Greater Manchester Police said the case was reopened in 2022 after samples from the original investigation, which had returned no forensic hits at the time, produced a match to Quinn. Officers said a full DNA profile matching Quinn was found on the victim’s vest top. Police also said Quinn tried to explain away the DNA evidence. The force described him as a convicted sex offender.

The original investigation in the summer of 2003 wrongly led to the arrest and prosecution of Andrew Malkinson, who served 17 years in prison before clearing his name at the Court of Appeal in 2023. Malkinson was released in December 2020, but his conviction was not quashed until fresh DNA analysis pointed to a different suspect. The long gap between the 2003 inquiry and the eventual identification of Quinn exposed how a failure in forensic review can harden into a wrongful conviction that lasts for decades.

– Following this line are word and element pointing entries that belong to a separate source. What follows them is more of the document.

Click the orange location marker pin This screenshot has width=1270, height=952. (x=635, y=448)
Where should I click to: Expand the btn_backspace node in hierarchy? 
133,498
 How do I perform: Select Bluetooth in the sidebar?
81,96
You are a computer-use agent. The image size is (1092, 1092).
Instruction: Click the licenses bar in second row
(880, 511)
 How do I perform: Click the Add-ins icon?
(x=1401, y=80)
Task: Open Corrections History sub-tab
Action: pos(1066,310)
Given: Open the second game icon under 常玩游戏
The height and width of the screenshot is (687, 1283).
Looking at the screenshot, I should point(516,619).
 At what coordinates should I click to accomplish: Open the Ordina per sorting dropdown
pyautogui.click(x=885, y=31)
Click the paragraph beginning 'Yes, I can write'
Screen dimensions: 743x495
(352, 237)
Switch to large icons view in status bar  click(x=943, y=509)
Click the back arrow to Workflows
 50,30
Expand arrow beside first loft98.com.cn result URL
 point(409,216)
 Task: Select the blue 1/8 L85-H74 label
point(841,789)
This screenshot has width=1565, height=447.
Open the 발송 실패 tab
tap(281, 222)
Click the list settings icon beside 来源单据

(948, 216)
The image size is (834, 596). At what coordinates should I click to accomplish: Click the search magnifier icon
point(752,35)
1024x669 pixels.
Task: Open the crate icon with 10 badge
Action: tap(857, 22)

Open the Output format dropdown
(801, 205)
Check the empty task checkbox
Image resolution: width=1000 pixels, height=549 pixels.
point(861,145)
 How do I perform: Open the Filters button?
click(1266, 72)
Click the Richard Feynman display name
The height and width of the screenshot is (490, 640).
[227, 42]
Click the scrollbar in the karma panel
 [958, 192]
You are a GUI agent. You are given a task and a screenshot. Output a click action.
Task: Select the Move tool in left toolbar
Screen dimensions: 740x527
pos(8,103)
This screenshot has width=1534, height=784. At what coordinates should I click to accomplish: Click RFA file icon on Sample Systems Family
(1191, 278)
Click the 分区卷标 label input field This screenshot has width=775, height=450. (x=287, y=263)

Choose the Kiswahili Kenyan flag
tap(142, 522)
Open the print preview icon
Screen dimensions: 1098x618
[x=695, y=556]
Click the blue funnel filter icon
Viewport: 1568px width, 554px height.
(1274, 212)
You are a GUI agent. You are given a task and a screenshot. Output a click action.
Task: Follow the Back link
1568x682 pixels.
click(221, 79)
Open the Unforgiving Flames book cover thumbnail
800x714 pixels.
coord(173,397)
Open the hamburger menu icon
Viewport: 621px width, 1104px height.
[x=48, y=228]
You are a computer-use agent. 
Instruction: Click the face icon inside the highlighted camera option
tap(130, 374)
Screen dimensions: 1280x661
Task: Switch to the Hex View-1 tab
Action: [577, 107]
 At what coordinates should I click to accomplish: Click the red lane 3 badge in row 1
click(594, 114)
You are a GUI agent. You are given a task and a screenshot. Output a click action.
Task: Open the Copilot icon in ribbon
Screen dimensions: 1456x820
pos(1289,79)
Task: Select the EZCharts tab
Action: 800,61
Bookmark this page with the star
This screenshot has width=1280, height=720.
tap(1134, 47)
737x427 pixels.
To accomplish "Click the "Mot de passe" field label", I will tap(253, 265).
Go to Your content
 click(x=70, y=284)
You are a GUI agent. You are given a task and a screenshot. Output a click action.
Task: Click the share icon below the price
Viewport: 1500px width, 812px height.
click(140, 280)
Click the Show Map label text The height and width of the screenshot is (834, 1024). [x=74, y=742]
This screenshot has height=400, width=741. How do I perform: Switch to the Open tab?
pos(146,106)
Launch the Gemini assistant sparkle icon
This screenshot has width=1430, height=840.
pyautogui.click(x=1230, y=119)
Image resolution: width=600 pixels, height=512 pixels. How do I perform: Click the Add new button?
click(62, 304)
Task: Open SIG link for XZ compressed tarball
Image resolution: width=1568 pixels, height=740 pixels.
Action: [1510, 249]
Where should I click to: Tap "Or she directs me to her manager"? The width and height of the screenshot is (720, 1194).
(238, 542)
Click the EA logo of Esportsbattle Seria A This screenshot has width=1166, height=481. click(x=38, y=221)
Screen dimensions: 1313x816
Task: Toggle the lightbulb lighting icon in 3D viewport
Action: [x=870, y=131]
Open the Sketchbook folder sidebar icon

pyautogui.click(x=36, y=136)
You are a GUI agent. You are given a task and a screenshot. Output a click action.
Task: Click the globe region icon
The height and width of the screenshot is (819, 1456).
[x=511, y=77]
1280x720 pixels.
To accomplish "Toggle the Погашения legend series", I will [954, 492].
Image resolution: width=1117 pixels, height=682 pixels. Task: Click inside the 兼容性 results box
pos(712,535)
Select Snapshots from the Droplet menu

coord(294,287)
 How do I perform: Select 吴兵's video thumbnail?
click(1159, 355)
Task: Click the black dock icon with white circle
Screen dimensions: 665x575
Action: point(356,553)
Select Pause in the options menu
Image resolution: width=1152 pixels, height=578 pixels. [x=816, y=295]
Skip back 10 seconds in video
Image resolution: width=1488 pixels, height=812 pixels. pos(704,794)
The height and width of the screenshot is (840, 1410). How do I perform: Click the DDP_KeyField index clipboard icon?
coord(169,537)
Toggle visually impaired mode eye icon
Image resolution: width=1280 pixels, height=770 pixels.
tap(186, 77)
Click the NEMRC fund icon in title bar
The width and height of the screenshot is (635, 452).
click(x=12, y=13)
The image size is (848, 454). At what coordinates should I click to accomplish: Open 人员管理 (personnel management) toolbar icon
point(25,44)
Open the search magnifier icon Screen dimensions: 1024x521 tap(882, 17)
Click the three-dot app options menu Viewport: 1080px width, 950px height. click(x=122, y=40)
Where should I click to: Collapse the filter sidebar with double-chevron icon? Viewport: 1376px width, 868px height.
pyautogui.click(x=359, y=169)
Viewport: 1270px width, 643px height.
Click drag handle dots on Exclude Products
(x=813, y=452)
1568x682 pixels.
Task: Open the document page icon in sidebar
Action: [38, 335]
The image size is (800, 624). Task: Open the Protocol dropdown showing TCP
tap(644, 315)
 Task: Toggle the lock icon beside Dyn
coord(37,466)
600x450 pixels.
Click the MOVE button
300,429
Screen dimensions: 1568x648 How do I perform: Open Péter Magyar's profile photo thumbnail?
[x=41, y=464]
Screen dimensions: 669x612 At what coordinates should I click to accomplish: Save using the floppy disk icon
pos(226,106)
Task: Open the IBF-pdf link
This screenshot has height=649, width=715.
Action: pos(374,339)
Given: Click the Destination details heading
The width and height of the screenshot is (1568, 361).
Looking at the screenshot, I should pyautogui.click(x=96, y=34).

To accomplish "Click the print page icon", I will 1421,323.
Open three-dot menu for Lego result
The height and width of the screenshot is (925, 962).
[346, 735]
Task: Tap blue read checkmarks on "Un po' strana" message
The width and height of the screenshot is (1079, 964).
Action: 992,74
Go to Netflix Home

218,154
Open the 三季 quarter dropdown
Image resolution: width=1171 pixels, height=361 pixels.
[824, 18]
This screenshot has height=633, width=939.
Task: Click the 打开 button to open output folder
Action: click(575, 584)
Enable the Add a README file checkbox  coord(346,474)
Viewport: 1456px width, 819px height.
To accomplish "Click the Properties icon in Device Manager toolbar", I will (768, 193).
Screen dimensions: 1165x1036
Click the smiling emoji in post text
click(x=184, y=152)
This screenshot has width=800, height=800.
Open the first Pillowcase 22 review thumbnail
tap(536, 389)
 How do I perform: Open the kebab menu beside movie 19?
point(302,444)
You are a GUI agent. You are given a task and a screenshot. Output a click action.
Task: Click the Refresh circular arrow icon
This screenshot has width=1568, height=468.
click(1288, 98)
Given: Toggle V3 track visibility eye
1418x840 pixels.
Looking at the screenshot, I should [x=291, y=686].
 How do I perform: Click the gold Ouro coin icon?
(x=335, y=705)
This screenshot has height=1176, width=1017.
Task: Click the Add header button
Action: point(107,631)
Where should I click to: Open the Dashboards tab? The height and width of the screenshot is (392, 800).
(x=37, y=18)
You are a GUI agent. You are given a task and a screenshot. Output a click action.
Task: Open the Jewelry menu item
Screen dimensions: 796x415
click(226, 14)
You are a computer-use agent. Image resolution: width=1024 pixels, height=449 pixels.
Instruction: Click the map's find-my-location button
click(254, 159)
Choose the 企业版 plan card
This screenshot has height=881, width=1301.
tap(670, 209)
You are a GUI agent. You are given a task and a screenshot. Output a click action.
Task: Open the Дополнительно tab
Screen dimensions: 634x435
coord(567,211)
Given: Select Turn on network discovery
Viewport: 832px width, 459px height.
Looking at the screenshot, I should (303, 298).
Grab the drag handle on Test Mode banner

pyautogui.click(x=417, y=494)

The verdict has now intensified attention on the institutions that examined the case after Malkinson’s release. The Criminal Cases Review Commission, Greater Manchester Police, the Crown Prosecution Service and an independent inquiry have all looked at what went wrong in the first investigation and why the true attacker was not identified sooner. Greater Manchester Police said the wrong man had been jailed and apologized to both the victim and Malkinson.

For Malkinson, the conviction of Quinn closes one part of a long case but not the larger question it raised: how a serious rape investigation, a missed DNA match and years of institutional failure left an innocent man in prison while the real offender remained free.